Media Indonesia juga menurunkan berita dengan beberapa judul, antara lain: “Presiden Soeharto di Sidang MU PBB: Tinjau Komposisi DK-PBB”, “Presiden Soeharto: PBB Perlu Ditata Kembali”, “Editorial: Perjuangan GNB di PBB”. Harian Angkatan Bersenjata menurunkan berita “Presiden Soeharto: Keanggotaan DK PBB Harus Diperluas”. Harian Merdeka menurunkan berita dengan judul “Presiden Soeharto Pada Sidang Majelis Umum Ke-47 PBB: Sudah Waktunya Hak Veto Ditinjau”. Sementara itu Suara Pembaharuan menurunkan berita “Presiden Soeharto Di Sidang Umum PBB: Sudah Waktunya Kesepakatan Baru Antara Utara Selatan”. Sedangkan Harian Kompas tanggal 26 September 1992 menurunkan berita dengan judul “Perluasan DK-PBB Tidak Mudah, Tapi Harus Kita Perjuangkan”.
![]() |
KTT Gerakan Non Blok di Jakarta 1992 |
Pidato Presiden Soeharto itu memperoleh pemberitaan dan sambutan luas secara internasional yang salah satunya adalah ketegasan perlunya merombak keanggotaan dan hak veto Dewan Keamanan PBB. Dalam Sidang Majelis Umum PBB itu, Presiden Soeharto memaparkan bahwa ketika Piagam PBB dirumuskan dan badan-badan yang didirikan pada tahun 1945, perhatian utama negara pendirinya memang tepat yaitu tertuju pada usaha mencegah timbulnya lagi bencana perang yang memusnahkan umat manusia.

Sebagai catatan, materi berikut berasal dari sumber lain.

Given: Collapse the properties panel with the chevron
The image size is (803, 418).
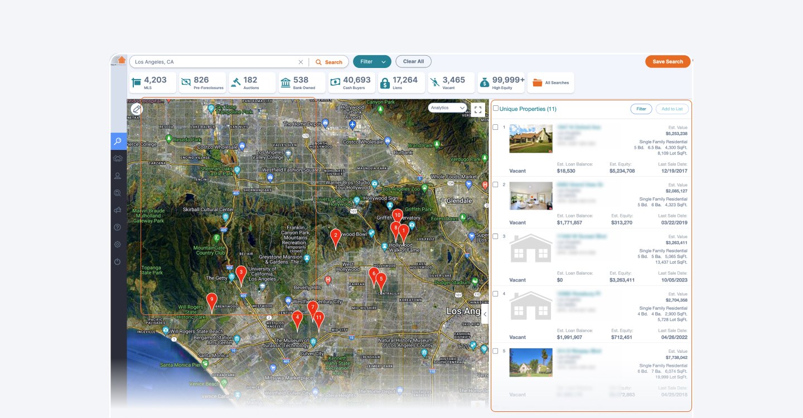Looking at the screenshot, I should [x=485, y=314].
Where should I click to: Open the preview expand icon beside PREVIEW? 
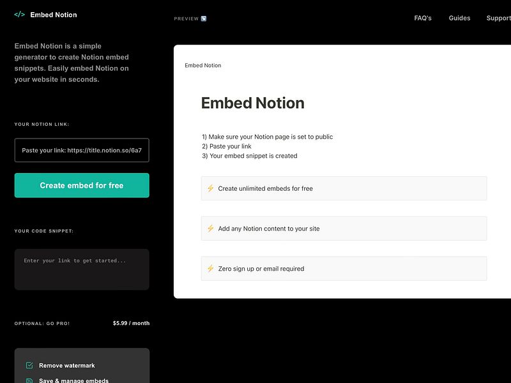(204, 18)
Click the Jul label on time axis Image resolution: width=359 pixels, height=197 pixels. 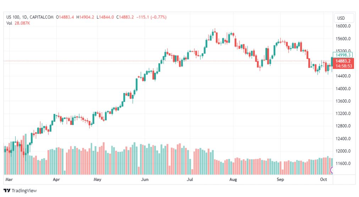pos(190,180)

Namun Presiden Soeharto mengingatkan bahwa dunia sudah berubah secara mendasar. Selama 47 tahun terakhir semenjak berdirinya PBB, sejumlah besar bangsa-bangsa sudah merdeka, menjadi negara berdaulat dan menjadi anggota PBB. “Kita hidup dalam dunia di mana jutaan penduduk di negara berkembang mulai menuntut haknya untuk mewujudkan potensi ekonomi dan sosialnya”.

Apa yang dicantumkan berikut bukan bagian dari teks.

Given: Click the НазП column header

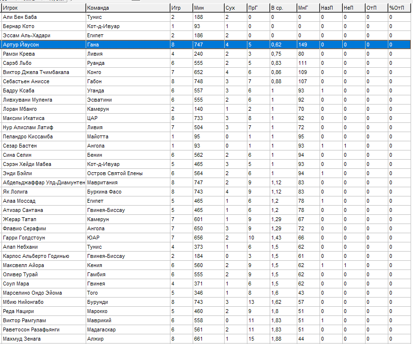Looking at the screenshot, I should (x=330, y=8).
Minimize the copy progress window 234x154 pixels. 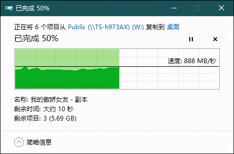tap(174, 8)
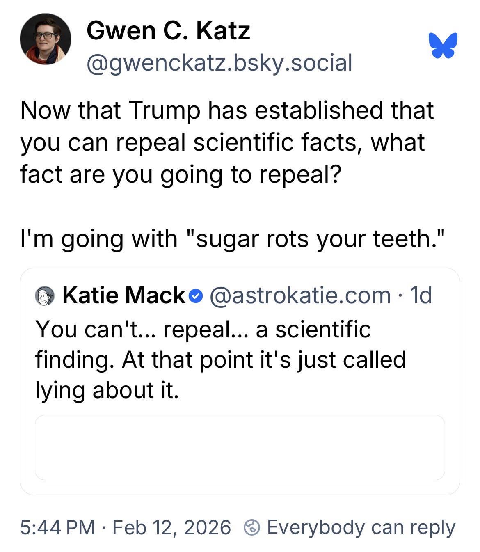480x552 pixels.
Task: Open the @gwenckatz.bsky.social handle link
Action: [219, 63]
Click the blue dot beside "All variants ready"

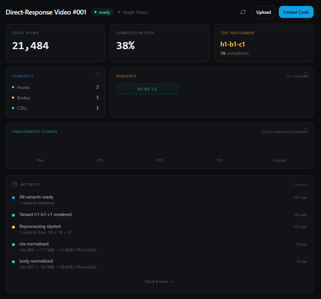point(14,197)
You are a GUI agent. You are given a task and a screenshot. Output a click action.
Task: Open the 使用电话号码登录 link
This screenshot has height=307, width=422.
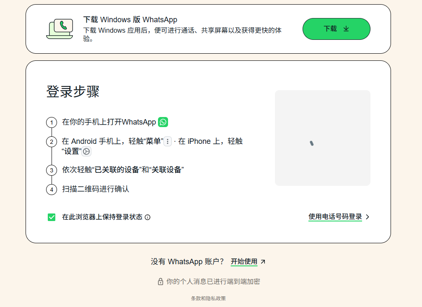[x=335, y=217]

Presiden Soeharto menegaskan bahwa DK-PBB harus diperluas dengan masuknya anggota-anggota baru. Sekiranya kepada para anggota baru itu tidak dapat diberikan hak veto, setidaknya kepada mereka perlu diberikan status sebagai anggota tetap. Masuknya negara-negara tersebut menjadi anggota tetap DK perlu di dasarkan atas kriteria yang relevan dan lebih cermat untuk mencerminkan keadaan dunia yang sebenarnya pada saat ini.
Dalam pidato itu ditegaskan oleh Presiden Soeharto bahwa GNB tidak bisa menutup mata terhadap fakta bahwa kebijakan ekonomi negara industri dan beban ekonomi negara berkembang terutama yang memiliki penduduk paling banyak juga memiliki pengaruh yang sama besarnya terhadap perdamaian dan keamanan internasional. Presiden Soeharto juga menekankan perlunya segera dibentuk Kaukus GNB di PBB untuk bisa memberikan rekomendasi restrukturisasi PBB.
***
***
![]() |
Bersama para kepala negara. |
Pidato Presiden Soeharto itu menyentak dunia internasional dan mengundang banyak apresiasi, baik yang diuntungkan maupun yang kenyamanan akan dominasi internasionalnya selama ini akan terusik.